▶ [WHAT TO DO] Each entry in the listing below should be returned precisely as it is.

Start of PROVIDED DATA

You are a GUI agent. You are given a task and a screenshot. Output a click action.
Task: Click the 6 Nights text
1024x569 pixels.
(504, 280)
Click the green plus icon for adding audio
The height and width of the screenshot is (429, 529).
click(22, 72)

End of PROVIDED DATA

▶ [EXERCISE RESULT]
You are a GUI agent. You are given a task and a screenshot. Output a click action.
Task: Click the 6 Nights text
1024x569 pixels.
(504, 280)
Click the green plus icon for adding audio
The height and width of the screenshot is (429, 529).
click(22, 72)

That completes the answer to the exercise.